- _Excerpted data_
_ _ _ _ _
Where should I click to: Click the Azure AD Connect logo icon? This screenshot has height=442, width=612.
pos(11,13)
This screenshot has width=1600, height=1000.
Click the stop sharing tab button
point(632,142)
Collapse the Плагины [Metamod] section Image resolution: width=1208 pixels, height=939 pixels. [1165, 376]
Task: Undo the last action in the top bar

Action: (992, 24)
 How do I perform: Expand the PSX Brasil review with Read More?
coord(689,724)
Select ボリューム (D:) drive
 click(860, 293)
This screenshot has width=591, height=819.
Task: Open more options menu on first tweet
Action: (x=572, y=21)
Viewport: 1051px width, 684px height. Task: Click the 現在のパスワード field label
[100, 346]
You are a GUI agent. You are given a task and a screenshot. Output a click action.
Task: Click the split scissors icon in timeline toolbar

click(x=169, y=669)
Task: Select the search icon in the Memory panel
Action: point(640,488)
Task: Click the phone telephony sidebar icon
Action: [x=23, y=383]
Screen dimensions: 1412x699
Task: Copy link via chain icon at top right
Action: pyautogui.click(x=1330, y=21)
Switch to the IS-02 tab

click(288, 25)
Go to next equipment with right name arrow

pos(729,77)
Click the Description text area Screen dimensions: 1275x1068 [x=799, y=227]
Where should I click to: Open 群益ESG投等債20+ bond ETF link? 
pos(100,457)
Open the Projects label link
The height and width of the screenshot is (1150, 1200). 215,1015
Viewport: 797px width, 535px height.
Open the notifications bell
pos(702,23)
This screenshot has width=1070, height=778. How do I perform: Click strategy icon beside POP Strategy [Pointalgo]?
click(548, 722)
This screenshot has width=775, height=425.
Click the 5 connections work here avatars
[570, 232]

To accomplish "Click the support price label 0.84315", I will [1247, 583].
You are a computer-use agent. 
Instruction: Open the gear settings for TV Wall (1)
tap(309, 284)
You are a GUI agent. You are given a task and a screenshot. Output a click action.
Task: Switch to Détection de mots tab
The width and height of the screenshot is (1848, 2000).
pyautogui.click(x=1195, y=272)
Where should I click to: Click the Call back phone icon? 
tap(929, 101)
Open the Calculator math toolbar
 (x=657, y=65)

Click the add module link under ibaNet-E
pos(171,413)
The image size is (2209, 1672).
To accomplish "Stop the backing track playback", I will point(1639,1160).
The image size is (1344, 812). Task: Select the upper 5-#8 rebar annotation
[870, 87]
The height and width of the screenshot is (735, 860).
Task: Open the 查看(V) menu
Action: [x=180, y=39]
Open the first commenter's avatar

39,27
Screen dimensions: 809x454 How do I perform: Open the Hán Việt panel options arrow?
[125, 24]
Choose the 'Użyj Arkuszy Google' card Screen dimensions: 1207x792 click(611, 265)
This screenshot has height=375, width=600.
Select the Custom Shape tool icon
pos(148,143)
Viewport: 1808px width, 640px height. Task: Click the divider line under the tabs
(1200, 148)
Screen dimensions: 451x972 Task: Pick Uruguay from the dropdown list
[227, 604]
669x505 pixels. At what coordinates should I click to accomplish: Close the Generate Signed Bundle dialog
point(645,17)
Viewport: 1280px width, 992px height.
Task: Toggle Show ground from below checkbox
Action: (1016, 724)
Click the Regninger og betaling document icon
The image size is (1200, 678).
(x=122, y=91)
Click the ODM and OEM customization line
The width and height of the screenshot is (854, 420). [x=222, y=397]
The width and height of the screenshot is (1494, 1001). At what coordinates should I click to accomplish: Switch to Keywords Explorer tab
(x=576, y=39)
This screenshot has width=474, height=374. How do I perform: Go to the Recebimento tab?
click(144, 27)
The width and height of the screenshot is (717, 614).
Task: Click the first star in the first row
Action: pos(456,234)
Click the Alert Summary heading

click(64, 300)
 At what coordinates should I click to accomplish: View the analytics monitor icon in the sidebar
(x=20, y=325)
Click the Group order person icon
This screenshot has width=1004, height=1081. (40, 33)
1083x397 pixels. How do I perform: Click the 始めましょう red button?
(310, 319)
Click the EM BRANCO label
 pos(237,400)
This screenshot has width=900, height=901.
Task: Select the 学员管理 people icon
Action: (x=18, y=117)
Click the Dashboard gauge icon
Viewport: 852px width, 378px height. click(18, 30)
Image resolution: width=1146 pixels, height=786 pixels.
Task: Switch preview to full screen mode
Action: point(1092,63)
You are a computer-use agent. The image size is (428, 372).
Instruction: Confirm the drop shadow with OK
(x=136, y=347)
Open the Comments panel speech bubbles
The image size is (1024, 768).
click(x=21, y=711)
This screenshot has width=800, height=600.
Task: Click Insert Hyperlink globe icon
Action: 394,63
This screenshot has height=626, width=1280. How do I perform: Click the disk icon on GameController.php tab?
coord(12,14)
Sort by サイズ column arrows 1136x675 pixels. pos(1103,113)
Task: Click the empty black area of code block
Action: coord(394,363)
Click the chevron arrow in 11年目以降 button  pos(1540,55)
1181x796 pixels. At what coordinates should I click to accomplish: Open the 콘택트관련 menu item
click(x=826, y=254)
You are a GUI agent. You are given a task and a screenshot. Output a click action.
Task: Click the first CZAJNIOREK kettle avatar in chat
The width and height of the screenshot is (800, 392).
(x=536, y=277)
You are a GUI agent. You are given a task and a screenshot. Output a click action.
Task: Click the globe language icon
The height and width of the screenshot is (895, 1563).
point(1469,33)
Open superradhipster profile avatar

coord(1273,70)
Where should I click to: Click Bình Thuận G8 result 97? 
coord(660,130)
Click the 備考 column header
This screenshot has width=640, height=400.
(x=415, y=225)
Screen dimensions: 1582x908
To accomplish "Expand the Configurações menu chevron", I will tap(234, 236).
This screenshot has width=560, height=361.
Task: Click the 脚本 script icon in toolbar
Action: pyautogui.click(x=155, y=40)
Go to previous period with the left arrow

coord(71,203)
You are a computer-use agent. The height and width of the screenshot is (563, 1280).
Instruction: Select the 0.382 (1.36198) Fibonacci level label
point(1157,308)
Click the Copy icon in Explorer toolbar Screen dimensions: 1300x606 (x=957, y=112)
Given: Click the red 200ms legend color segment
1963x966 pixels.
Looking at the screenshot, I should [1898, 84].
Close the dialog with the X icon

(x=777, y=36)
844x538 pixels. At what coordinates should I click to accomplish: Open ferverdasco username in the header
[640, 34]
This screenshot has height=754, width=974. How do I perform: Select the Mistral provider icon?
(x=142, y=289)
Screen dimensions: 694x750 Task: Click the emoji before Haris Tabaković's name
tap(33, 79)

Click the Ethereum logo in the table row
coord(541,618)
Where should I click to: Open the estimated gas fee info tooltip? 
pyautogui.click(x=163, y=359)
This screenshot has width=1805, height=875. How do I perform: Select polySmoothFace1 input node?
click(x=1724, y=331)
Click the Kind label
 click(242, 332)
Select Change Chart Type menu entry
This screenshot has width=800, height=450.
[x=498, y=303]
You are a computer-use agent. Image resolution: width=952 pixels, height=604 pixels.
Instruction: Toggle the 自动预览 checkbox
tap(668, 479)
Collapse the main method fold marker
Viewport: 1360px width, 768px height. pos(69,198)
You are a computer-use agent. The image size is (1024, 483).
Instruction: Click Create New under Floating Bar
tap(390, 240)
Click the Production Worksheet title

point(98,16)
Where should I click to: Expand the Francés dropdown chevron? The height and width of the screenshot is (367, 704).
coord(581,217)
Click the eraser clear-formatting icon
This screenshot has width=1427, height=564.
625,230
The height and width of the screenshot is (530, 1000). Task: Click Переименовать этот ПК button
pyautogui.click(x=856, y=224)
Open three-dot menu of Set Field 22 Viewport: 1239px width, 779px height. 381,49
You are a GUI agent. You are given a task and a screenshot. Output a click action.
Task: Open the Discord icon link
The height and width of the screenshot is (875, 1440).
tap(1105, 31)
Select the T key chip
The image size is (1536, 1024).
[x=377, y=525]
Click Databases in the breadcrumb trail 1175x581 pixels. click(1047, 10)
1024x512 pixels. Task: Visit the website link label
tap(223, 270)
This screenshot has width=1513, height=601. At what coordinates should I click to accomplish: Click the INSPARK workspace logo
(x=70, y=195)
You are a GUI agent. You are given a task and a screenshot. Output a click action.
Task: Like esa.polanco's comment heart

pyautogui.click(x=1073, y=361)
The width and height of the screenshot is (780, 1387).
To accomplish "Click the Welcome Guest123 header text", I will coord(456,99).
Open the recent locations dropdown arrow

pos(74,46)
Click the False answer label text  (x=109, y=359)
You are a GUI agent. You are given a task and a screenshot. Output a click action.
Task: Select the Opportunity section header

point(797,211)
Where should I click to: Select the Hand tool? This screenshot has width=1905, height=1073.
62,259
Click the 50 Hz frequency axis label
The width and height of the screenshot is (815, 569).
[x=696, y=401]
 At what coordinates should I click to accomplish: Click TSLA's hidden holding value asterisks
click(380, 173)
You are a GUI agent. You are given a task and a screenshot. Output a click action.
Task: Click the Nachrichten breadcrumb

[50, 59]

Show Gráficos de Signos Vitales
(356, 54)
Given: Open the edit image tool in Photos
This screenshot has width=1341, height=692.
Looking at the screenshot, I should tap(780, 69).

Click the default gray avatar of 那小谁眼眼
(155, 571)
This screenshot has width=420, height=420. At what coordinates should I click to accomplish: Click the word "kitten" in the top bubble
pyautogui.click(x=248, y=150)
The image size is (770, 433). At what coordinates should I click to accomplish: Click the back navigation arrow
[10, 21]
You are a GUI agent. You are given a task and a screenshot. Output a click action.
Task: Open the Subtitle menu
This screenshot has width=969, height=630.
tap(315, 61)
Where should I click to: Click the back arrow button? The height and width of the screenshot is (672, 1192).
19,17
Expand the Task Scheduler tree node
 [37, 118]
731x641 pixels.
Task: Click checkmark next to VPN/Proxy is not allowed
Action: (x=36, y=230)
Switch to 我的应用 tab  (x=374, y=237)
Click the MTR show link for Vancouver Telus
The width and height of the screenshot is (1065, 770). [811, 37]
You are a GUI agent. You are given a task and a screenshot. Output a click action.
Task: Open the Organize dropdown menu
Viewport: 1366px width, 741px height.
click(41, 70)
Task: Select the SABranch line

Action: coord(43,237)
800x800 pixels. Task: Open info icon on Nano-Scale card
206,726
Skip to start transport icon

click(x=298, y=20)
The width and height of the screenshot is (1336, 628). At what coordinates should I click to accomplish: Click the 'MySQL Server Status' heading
_ _ _ _ _
- _What to work on_
Please return all lines in the material above that include the word "text".

- _Result_
Click the Description text area Screen dimensions: 1275x1068 [x=799, y=227]
To accomplish "Click the Welcome Guest123 header text", I will coord(456,99).
Click the False answer label text  (x=109, y=359)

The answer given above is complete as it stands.